Document Understanding User Guide
After automatic data extraction, one optional (but highly recommended) step is that of extracted data validation.
This refers to a human review step, in which knowledge workers can review the automatically extracted results and correct them when necessary.
Using Data Extraction Validation ensures that the structured data now available is 100% correct.
When Data Extraction Validation Should Be Used
It is strongly recommended to use the Data Extraction Validation components when:
- you need 100% accuracy on the data,
-
you have no other way to double-check the automatically extracted information from other sources of truth
- e.g., you can check a certain Name or Address that equals a Name or Address already confirmed and existing in a database, etc.
-
you do not have sufficient synthetic checks you can use on data consistency
-
e.g., you can check that line items add up to a total; you can check that an ID number checksum is correct, etc.

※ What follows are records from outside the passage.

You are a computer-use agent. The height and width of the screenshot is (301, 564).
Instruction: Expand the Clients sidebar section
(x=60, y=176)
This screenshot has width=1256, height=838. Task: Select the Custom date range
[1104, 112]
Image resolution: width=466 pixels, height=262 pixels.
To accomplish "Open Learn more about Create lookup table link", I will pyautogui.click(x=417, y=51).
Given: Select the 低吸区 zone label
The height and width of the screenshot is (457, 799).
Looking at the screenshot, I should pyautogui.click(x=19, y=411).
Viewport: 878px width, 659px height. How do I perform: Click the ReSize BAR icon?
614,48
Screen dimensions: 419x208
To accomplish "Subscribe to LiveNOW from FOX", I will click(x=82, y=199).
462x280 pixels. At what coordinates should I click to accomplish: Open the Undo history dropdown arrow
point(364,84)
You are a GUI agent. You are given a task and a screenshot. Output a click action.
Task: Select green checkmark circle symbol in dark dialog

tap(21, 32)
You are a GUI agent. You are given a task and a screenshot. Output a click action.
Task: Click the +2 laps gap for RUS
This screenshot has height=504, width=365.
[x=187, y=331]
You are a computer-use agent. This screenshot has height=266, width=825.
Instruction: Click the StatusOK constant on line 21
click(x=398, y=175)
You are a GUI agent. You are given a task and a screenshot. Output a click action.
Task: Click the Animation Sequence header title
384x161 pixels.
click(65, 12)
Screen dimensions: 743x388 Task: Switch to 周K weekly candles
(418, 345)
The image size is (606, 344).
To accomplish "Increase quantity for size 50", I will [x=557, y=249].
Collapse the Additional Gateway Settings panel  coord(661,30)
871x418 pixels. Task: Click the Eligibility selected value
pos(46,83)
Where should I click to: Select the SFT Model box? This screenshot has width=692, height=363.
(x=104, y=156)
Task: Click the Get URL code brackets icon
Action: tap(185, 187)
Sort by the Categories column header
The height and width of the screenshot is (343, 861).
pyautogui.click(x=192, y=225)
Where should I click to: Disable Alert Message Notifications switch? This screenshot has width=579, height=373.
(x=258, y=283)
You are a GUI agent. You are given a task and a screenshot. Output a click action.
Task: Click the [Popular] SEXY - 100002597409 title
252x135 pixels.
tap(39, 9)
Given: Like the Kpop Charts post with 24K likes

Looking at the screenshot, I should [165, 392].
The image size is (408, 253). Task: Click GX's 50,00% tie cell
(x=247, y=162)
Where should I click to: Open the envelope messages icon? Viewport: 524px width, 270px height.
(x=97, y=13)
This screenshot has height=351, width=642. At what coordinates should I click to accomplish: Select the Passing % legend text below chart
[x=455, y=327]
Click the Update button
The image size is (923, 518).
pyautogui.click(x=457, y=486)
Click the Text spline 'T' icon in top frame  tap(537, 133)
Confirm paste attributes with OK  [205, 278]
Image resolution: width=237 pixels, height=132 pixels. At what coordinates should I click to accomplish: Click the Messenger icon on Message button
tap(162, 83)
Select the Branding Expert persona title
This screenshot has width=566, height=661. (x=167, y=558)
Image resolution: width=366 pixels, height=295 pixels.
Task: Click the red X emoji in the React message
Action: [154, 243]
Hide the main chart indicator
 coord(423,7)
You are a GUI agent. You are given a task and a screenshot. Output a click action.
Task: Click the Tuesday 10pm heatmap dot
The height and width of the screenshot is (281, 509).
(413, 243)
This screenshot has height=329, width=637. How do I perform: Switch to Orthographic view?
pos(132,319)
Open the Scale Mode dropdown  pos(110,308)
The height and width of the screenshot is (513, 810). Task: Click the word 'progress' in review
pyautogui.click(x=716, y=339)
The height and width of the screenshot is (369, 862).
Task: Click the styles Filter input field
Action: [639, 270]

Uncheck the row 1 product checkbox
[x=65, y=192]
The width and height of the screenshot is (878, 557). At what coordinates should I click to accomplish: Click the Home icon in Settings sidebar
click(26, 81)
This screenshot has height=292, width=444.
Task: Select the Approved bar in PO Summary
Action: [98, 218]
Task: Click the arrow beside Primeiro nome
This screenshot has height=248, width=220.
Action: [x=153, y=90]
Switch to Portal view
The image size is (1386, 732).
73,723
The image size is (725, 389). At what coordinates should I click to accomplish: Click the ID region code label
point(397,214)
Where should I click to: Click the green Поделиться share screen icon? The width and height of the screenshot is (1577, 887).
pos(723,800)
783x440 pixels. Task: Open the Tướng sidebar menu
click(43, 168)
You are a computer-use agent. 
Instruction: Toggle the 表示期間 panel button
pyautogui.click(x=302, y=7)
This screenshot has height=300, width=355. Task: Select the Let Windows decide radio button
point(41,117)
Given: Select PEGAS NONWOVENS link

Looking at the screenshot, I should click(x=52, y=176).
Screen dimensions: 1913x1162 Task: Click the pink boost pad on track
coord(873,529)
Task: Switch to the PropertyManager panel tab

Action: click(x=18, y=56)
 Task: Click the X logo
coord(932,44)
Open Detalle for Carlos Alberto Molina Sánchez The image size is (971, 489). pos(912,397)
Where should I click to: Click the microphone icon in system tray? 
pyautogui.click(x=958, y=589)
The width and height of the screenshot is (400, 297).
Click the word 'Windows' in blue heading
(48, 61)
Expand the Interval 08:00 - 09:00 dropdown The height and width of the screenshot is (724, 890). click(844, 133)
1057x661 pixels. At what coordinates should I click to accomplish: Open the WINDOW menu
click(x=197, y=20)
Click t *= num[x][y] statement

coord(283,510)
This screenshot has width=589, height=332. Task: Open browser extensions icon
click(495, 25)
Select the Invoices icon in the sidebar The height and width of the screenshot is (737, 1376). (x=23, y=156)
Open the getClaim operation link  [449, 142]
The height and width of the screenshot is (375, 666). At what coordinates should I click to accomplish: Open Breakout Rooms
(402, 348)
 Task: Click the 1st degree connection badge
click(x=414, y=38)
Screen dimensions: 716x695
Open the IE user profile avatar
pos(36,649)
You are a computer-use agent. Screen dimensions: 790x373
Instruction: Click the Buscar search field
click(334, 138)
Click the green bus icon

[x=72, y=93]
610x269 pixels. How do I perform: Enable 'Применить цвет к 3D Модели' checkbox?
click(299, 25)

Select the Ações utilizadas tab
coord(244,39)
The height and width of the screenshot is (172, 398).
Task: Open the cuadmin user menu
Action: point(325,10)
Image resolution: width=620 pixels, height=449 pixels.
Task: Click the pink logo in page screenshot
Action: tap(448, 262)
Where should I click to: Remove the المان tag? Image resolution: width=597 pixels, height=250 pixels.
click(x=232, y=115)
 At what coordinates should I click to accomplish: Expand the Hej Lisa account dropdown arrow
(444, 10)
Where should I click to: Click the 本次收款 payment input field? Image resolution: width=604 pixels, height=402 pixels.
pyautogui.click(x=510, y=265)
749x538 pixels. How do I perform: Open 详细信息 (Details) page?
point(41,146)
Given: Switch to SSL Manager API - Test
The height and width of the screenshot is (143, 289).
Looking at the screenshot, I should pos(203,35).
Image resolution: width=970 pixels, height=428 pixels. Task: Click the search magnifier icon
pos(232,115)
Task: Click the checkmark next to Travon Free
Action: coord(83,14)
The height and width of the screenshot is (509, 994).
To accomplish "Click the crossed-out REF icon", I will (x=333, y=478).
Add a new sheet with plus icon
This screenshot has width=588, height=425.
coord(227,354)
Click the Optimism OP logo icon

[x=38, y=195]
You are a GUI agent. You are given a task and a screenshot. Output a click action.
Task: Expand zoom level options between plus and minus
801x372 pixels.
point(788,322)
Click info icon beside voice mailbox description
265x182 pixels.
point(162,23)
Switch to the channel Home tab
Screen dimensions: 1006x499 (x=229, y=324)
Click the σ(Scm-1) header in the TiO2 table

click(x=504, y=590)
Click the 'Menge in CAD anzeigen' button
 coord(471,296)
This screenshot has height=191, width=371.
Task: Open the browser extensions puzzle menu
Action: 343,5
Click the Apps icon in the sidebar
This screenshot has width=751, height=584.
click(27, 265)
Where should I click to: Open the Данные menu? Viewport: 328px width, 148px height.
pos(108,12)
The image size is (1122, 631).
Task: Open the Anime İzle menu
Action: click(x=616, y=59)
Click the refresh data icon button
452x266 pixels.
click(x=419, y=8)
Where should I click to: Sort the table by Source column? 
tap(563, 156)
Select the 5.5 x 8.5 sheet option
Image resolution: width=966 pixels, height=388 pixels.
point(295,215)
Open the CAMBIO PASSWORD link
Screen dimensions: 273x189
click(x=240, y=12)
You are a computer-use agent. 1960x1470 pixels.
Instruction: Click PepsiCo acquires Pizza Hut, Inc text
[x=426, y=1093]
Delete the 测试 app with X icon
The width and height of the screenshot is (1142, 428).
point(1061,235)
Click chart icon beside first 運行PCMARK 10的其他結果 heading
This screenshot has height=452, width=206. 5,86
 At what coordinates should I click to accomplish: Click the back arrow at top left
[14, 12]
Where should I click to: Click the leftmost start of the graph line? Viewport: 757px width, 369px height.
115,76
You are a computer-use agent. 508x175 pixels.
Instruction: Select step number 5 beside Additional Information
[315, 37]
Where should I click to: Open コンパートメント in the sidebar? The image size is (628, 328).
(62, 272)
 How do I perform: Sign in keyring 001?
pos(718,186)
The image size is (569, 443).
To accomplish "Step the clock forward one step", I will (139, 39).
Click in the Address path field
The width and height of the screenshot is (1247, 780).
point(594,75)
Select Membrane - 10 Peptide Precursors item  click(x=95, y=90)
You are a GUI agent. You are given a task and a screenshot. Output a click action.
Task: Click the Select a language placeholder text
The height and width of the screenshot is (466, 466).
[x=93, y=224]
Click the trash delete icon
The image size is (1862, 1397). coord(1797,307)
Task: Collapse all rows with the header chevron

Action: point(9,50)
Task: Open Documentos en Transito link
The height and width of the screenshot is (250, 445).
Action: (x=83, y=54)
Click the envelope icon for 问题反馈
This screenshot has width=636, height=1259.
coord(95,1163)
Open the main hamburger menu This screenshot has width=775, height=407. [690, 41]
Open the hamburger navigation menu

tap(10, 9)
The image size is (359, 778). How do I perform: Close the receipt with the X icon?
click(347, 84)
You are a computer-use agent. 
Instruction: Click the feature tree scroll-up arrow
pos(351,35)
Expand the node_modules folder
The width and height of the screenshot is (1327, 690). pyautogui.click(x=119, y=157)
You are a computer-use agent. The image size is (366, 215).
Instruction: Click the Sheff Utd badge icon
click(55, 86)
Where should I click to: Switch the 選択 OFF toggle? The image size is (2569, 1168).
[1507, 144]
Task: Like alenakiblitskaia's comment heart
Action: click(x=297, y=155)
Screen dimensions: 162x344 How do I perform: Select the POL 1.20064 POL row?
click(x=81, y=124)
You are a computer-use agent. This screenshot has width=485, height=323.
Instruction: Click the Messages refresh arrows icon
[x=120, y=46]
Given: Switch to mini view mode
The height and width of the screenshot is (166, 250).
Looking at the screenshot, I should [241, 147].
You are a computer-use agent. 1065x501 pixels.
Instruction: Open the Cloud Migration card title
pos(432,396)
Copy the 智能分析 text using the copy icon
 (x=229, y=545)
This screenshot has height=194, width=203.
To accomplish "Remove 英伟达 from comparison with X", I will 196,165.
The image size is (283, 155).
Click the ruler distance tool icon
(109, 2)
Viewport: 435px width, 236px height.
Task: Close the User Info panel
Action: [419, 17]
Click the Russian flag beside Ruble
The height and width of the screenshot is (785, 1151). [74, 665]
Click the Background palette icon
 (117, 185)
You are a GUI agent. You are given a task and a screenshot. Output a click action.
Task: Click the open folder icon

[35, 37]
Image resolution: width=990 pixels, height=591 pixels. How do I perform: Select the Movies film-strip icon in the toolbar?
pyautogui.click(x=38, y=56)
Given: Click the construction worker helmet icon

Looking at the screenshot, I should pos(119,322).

Note:Our strong recommendation is that, if possible, to add the Validation step, if you need 100% accuracy.
If this is not an option for all documents, then:
- try to double-check as much of the information as possible
- try to decide on specific confidence thresholds that the business use case can accept for certain fields
- make sure to always check both Extraction Confidence as well as OCR Confidence for a given value before making your decision.
-
How to Use the Data Extraction Validation Components
Validating the automatically extracted data can be done by a human input through the use of Validation Station.
The Validation Station is available both
- as an attended activity, through the use of the Present Validation Station activity, or
- as Action Center tasks, through the use of the Create Document Validation Action and Wait for Document Validation Action and Resume activities.